• _Exercise aim_: Every line holding "agent" should be copied from the records below.

___ Information supplied ___

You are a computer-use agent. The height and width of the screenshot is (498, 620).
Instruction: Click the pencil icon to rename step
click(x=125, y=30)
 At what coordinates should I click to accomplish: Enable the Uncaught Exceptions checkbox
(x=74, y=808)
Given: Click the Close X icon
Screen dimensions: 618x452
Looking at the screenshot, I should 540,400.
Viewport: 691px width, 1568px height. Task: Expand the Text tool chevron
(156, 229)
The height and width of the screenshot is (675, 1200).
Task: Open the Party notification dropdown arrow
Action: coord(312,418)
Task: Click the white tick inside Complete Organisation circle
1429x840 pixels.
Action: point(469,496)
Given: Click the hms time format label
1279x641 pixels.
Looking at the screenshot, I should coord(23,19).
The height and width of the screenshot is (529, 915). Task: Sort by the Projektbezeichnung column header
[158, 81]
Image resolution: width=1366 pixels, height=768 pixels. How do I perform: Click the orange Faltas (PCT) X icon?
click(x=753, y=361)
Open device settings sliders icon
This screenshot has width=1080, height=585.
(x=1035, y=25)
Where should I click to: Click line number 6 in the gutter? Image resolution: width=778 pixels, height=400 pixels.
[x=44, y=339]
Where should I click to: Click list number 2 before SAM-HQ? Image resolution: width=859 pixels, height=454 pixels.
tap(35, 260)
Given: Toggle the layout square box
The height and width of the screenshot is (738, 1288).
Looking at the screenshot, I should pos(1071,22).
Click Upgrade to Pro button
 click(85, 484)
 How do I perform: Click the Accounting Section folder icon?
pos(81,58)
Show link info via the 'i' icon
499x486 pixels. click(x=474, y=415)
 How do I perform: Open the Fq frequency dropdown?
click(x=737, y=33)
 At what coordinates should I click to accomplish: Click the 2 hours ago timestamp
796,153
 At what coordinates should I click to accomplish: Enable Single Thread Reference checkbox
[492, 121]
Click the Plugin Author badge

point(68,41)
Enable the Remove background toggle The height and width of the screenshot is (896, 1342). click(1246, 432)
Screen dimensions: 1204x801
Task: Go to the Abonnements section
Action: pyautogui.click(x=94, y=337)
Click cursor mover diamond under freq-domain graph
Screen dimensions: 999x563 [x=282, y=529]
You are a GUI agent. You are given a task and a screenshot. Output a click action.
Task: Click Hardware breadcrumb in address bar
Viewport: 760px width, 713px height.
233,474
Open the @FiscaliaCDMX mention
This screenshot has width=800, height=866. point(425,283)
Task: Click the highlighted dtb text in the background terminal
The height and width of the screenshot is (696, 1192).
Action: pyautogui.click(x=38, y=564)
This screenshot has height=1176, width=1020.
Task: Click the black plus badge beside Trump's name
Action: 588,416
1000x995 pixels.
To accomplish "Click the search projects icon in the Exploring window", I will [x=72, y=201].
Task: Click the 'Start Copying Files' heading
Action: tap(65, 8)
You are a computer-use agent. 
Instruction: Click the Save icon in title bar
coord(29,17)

___

• _Result of the task_:
You are a computer-use agent. The height and width of the screenshot is (498, 620).
You are a GUI agent. You are given a task and a screenshot. Output a click action.
You are a computer-use agent. 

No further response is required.